> Aufgabe
Welche Imperativformen enthält die Elberfelder Übersetzung (2006) im folgenden Textauszug zu Psalm 34,15? Führen Sie alle auf.

Psalm 34,15 – Ursprünglicher Text (Biblia Hebraica Stuttgartensia):

ס֣וּר מֵ֭רָע וַעֲשֵׂה־ט֑וֹב בַּקֵּ֖שׁ שָׁל֣וֹם וְרָדְפֵֽהוּ׃

Übersetzung Psalm 34,15 (Elberfelder 2006):

„Wendet euch ab von allem Bösen und tut Gutes! Setzt euch unermüdlich und mit ganzer Kraft für den Frieden ein!“

Semantisch-pragmatische Kommentierung der Schlüsselwörter

  • ס֣וּר (sûr) – „Wendet euch ab“ Klingt erstmal nach einer netten Empfehlung, ist aber eine ziemlich kraftvolle Ansage. Sûr bedeutet nicht einfach nur „sich abkehren“, sondern aktiv eine andere Richtung einschlagen. Es geht nicht darum, passiv das Böse zu meiden, sondern sich bewusst davon zu distanzieren und einen neuen Kurs einzuschlagen. Das Wort wurde oft für das Verlassen eines Pfades oder Weges verwendet – also eine radikale Richtungsänderung. Hier steckt mehr als ein „Lass es lieber sein“ – es ist ein klarer Befehl zum Kurswechsel.

> Quellenmaterial

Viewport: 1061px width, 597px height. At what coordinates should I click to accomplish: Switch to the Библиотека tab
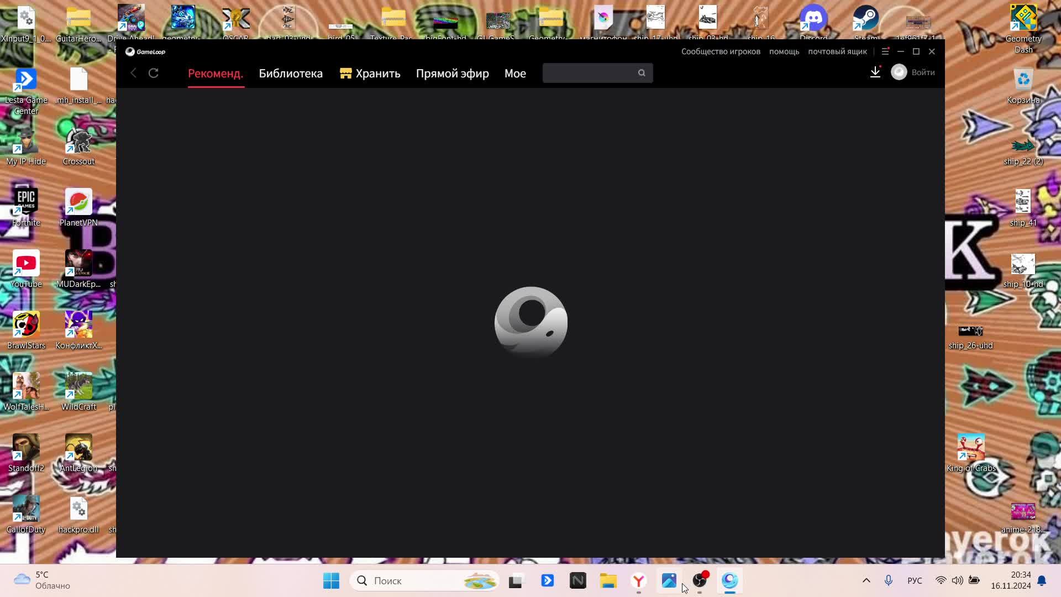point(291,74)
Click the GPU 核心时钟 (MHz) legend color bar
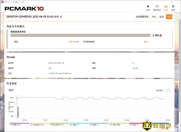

> Lösung
„Wendet euch ab“, „tut“, „Setzt euch … ein“